Des journalistes et lanceurs d’alerte qui critiquant ouvertement le pouvoir ou le président en personne ont été emprisonnés. Des syndicalistes ont été arrêtés et ensuite libérés sous contrôle judiciaire pour les interdire de s’exprimer. Les manifestations dans la capitale ont été systématiquement interdites. Même des meetings dans des espaces clos et privés ont été annulés par suite de menaces reçues par les propriétaires des lieux. Il n’est pas exagéré de dire que l’opinion a été muselée, les intellectuels sont devenus complétement muets, la société civile s’exprime à peine. Seules les personnes de notoriété publique comme le Professeur Ranjeva ou le Général retraité Ramakavelo et quelques élus osent lever la voix. On peut ainsi comprendre la participation des plus grands partis de l’opposition à cette élection.

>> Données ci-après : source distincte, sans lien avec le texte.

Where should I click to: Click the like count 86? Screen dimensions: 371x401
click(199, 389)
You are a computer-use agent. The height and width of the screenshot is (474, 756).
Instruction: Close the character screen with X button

Et pourtant, dans les discussions de rue ou de salon, et quels que soient les milieux ou couches sociales, on ne fait que répéter le ras-le-bol du pouvoir Rajoelina, amplifié par son incapacité à faire face aux besoins primaires de la population comme l’eau et l’électricité.

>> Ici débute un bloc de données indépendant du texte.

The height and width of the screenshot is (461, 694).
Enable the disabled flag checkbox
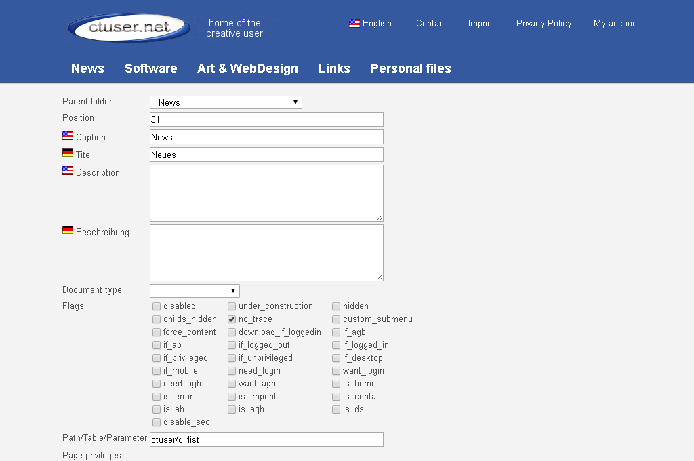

La campagne électorale a vu de nombreuses irrégularités. Andry Rajoelina lui-même, en tant que président de la République, s’est lancé dans la campagne pour soutenir ses candidats avec toute la puissance publique. C’était un acte anticonstitutionnel dont il n’a apparemment rien à faire, car il s’est justifié lui-même de son implication. L’esprit de la Constitution malgache lui interdit en effet de s’engager dans une telle campagne pour au moins préserver l’équité entre les candidats. Cela est d’autant plus condamnable qu’il s’est servi pleinement de la puissance publique dans tous ses déplacements pour soutenir les siens.
Les irrégularités ont été flagrantes. La corruption électorale ne date pas d’aujourd’hui à Madagascar. Cette fois-ci, elle a été opérée à ciel ouvert partout et sans scrupule. Cette élection s’est déroulée dans un contexte de division de l’opposition. Les dix candidats au scrutin présidentiel de 2023 se sont scindés en deux plates-formes, les candidats indépendants issus des partis politiques de l’opposition se sont multipliés. Ce contexte n’a certainement pas été favorable à une victoire de ceux qui veulent se débarrasser de la gouvernance à la Rajoelina.

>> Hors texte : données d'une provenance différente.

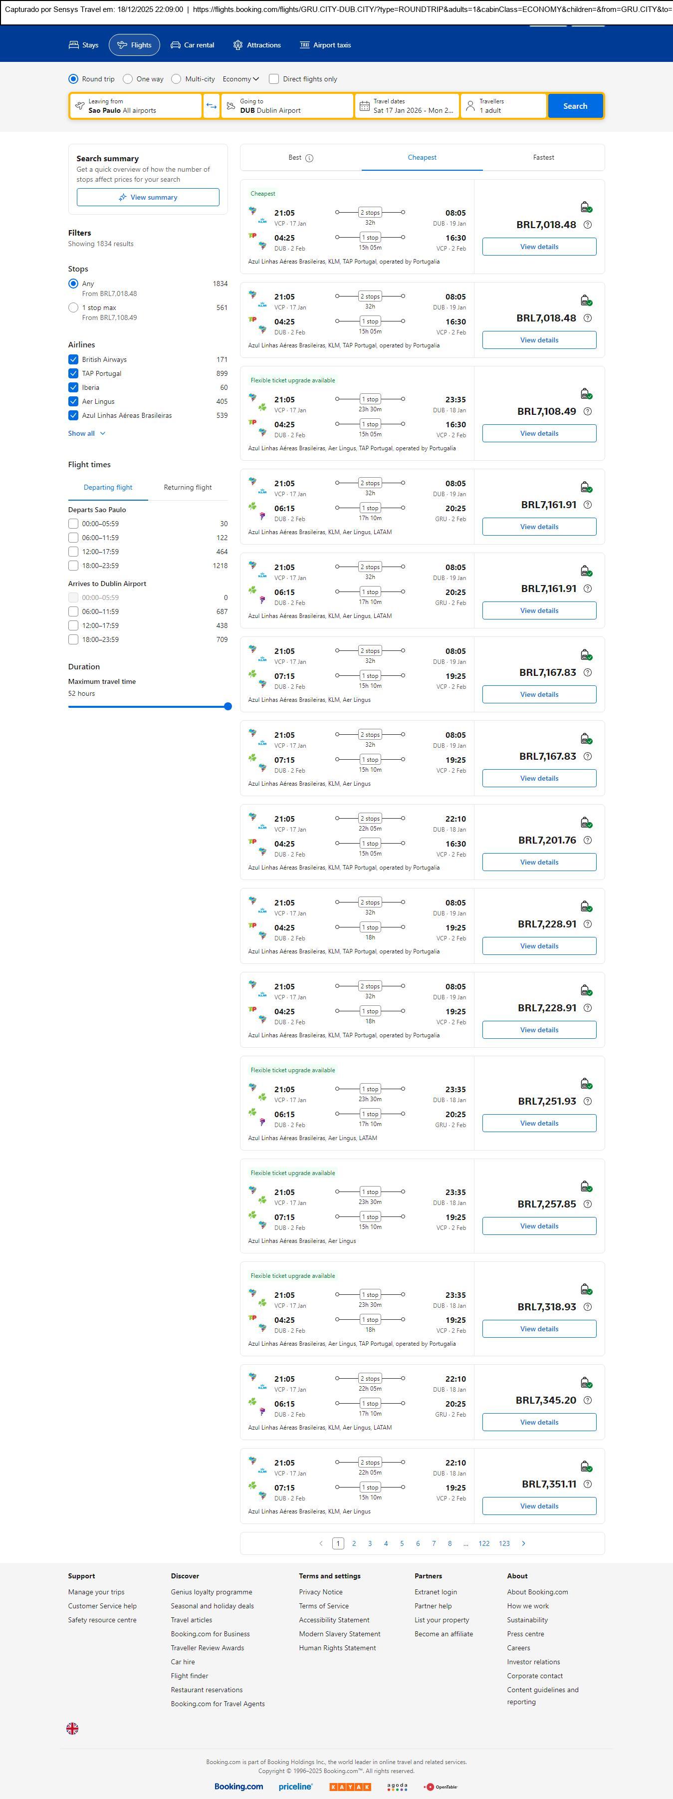673x1799 pixels.
Task: Open the Economy cabin class dropdown
Action: [x=241, y=79]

Les deux plates-formes des dix candidats ont créé chacune leur propre structure pour dénoncer les irrégularités. L’intention du clan Rajoelina de peser sur le scrutin est flagrante. Tout a été permis au grand jour et sans scrupule. Ils ont tout tenté pour éliminer des candidats symboles de l’opposition comme l’ancienne présidente de l’Assemblée nationale ou pour faire passer en force des candidats symboles également de ce pouvoir.
Les deux plates-formes se rejoignent sur les principes. Mais l’opinion semble attendre plus de ces dirigeants. Elle attend un grand rassemblement de tous ceux qui veulent le changement du pouvoir Rajoelina. Elle pense que ce rassemblement est indispensable pour y parvenir. En effet, ce pouvoir dispose et fait usage de tout : autorité administrative et militaire, argent et justice pour museler, coûte que coûte, toute résistance pour s’y maintenir.
Des voix s’élèvent ici et là pour l’avènement de ce grand rassemblement. Des citoyens de la diaspora ont pris l’initiative de lancer un mouvement en faveur de ce rassemblement. Ils sont fermement opposés à ce régime mais ont choisi de ne rejoindre aucune plate-forme pour mettre plus en exergue la nécessité d’un grand rassemblement pour le changement.